▶ [Task requirements]
Please rewrite the items below, replacing "How do I perform" with "How can I carry out" everywhere and leaving everything else unchanged.

▶ [Data provided]

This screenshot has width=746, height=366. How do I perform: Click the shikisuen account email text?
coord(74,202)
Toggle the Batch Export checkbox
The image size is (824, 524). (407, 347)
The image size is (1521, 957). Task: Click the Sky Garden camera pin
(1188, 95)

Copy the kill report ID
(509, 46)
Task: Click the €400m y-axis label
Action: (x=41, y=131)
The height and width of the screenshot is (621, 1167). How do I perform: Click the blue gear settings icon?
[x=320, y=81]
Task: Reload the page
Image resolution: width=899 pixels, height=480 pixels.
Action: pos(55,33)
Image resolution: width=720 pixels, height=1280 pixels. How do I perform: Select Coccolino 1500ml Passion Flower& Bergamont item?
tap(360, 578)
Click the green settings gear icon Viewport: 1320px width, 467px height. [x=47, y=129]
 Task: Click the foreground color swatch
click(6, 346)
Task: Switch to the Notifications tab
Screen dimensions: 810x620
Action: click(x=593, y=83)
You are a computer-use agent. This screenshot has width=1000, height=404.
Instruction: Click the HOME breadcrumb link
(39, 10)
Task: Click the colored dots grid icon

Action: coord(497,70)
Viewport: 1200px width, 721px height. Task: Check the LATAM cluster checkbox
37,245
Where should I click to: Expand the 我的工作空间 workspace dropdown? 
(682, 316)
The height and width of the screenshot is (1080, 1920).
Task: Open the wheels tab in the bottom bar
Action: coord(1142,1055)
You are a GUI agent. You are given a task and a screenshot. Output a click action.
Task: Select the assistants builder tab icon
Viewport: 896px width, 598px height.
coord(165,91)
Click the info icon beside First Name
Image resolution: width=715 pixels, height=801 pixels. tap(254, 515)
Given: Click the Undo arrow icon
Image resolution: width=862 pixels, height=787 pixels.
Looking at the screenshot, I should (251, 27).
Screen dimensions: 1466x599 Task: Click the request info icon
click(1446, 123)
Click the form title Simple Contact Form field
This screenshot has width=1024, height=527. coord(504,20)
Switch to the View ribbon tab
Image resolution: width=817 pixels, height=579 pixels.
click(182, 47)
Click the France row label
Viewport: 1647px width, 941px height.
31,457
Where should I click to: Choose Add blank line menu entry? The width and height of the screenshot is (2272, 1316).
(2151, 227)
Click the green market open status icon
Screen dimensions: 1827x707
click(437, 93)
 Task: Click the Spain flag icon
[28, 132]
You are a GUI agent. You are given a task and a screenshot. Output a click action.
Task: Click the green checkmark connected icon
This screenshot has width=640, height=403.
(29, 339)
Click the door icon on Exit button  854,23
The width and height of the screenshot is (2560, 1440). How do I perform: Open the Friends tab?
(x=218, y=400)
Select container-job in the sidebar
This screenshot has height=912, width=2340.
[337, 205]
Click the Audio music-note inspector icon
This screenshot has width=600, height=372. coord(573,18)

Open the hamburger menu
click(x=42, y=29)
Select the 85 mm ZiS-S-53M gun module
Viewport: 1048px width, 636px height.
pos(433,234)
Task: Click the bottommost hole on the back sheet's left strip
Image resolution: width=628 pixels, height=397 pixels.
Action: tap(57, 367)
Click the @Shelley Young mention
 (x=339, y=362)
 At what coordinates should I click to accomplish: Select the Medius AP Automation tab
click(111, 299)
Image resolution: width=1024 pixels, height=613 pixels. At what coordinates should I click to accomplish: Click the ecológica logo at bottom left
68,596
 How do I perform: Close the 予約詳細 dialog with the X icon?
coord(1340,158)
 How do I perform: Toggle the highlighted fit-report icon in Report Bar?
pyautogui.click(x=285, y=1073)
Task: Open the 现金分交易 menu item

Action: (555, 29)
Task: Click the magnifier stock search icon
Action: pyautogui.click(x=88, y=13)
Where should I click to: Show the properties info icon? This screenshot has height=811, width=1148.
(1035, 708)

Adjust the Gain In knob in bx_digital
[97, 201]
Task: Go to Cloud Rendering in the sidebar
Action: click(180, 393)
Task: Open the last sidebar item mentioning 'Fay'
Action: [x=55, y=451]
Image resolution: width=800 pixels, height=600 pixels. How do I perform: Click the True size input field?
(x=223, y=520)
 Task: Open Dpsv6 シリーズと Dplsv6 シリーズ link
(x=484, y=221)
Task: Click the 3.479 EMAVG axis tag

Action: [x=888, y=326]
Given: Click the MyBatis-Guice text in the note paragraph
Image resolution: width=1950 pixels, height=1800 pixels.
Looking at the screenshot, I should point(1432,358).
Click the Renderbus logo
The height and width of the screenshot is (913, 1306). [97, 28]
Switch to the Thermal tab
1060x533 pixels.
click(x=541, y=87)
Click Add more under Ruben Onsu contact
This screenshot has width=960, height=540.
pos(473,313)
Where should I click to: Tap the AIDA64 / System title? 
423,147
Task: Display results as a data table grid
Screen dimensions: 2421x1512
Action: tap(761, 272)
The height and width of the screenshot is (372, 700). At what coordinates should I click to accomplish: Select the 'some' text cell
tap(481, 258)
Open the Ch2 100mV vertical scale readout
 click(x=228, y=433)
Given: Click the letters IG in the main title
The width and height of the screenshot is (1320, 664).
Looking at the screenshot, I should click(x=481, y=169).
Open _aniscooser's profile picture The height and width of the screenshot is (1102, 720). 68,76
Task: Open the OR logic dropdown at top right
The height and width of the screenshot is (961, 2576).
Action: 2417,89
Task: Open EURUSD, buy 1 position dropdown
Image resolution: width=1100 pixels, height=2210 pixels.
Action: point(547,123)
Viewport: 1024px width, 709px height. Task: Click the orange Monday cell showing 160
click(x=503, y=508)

▶ [Task solution]
This screenshot has width=746, height=366. How can I carry out: Click the shikisuen account email text?
coord(74,202)
Toggle the Batch Export checkbox
The image size is (824, 524). (407, 347)
The image size is (1521, 957). Task: Click the Sky Garden camera pin
(1188, 95)

Copy the kill report ID
(509, 46)
Task: Click the €400m y-axis label
Action: (x=41, y=131)
The height and width of the screenshot is (621, 1167). How can I carry out: Click the blue gear settings icon?
[x=320, y=81]
Task: Reload the page
Image resolution: width=899 pixels, height=480 pixels.
Action: pos(55,33)
Image resolution: width=720 pixels, height=1280 pixels. How can I carry out: Select Coccolino 1500ml Passion Flower& Bergamont item?
tap(360, 578)
Click the green settings gear icon Viewport: 1320px width, 467px height. [x=47, y=129]
 Task: Click the foreground color swatch
click(6, 346)
Task: Switch to the Notifications tab
Screen dimensions: 810x620
Action: click(x=593, y=83)
You are a computer-use agent. This screenshot has width=1000, height=404.
Instruction: Click the HOME breadcrumb link
(39, 10)
Task: Click the colored dots grid icon

Action: coord(497,70)
Viewport: 1200px width, 721px height. Task: Check the LATAM cluster checkbox
37,245
Where should I click to: Expand the 我的工作空间 workspace dropdown? 
(682, 316)
The height and width of the screenshot is (1080, 1920).
Task: Open the wheels tab in the bottom bar
Action: coord(1142,1055)
You are a GUI agent. You are given a task and a screenshot. Output a click action.
Task: Select the assistants builder tab icon
Viewport: 896px width, 598px height.
coord(165,91)
Click the info icon beside First Name
Image resolution: width=715 pixels, height=801 pixels. tap(254, 515)
Given: Click the Undo arrow icon
Image resolution: width=862 pixels, height=787 pixels.
Looking at the screenshot, I should (251, 27).
Screen dimensions: 1466x599 Task: Click the request info icon
click(1446, 123)
Click the form title Simple Contact Form field
This screenshot has width=1024, height=527. coord(504,20)
Switch to the View ribbon tab
Image resolution: width=817 pixels, height=579 pixels.
click(182, 47)
Click the France row label
Viewport: 1647px width, 941px height.
31,457
Where should I click to: Choose Add blank line menu entry? The width and height of the screenshot is (2272, 1316).
(2151, 227)
Click the green market open status icon
Screen dimensions: 1827x707
click(437, 93)
 Task: Click the Spain flag icon
[28, 132]
You are a GUI agent. You are given a task and a screenshot. Output a click action.
Task: Click the green checkmark connected icon
This screenshot has width=640, height=403.
(29, 339)
Click the door icon on Exit button  854,23
The width and height of the screenshot is (2560, 1440). How can I carry out: Open the Friends tab?
(x=218, y=400)
Select container-job in the sidebar
This screenshot has height=912, width=2340.
[337, 205]
Click the Audio music-note inspector icon
This screenshot has width=600, height=372. coord(573,18)

Open the hamburger menu
click(x=42, y=29)
Select the 85 mm ZiS-S-53M gun module
Viewport: 1048px width, 636px height.
pos(433,234)
Task: Click the bottommost hole on the back sheet's left strip
Image resolution: width=628 pixels, height=397 pixels.
Action: tap(57, 367)
Click the @Shelley Young mention
 (x=339, y=362)
 At what coordinates should I click to accomplish: Select the Medius AP Automation tab
click(111, 299)
Image resolution: width=1024 pixels, height=613 pixels. At what coordinates should I click to accomplish: Click the ecológica logo at bottom left
68,596
 How can I carry out: Close the 予約詳細 dialog with the X icon?
coord(1340,158)
 How can I carry out: Toggle the highlighted fit-report icon in Report Bar?
pyautogui.click(x=285, y=1073)
Task: Open the 现金分交易 menu item

Action: (555, 29)
Task: Click the magnifier stock search icon
Action: pyautogui.click(x=88, y=13)
Where should I click to: Show the properties info icon? This screenshot has height=811, width=1148.
(1035, 708)

Adjust the Gain In knob in bx_digital
[97, 201]
Task: Go to Cloud Rendering in the sidebar
Action: click(180, 393)
Task: Open the last sidebar item mentioning 'Fay'
Action: [x=55, y=451]
Image resolution: width=800 pixels, height=600 pixels. How can I carry out: Click the True size input field?
(x=223, y=520)
 Task: Open Dpsv6 シリーズと Dplsv6 シリーズ link
(x=484, y=221)
Task: Click the 3.479 EMAVG axis tag

Action: [x=888, y=326]
Given: Click the MyBatis-Guice text in the note paragraph
Image resolution: width=1950 pixels, height=1800 pixels.
Looking at the screenshot, I should point(1432,358).
Click the Renderbus logo
The height and width of the screenshot is (913, 1306). [97, 28]
Switch to the Thermal tab
1060x533 pixels.
click(x=541, y=87)
Click Add more under Ruben Onsu contact
This screenshot has width=960, height=540.
pos(473,313)
Where should I click to: Tap the AIDA64 / System title? 
423,147
Task: Display results as a data table grid
Screen dimensions: 2421x1512
Action: tap(761, 272)
The height and width of the screenshot is (372, 700). At what coordinates should I click to accomplish: Select the 'some' text cell
tap(481, 258)
Open the Ch2 100mV vertical scale readout
 click(x=228, y=433)
Given: Click the letters IG in the main title
The width and height of the screenshot is (1320, 664).
Looking at the screenshot, I should click(x=481, y=169).
Open _aniscooser's profile picture The height and width of the screenshot is (1102, 720). 68,76
Task: Open the OR logic dropdown at top right
The height and width of the screenshot is (961, 2576).
Action: 2417,89
Task: Open EURUSD, buy 1 position dropdown
Image resolution: width=1100 pixels, height=2210 pixels.
Action: point(547,123)
Viewport: 1024px width, 709px height. Task: Click the orange Monday cell showing 160
click(x=503, y=508)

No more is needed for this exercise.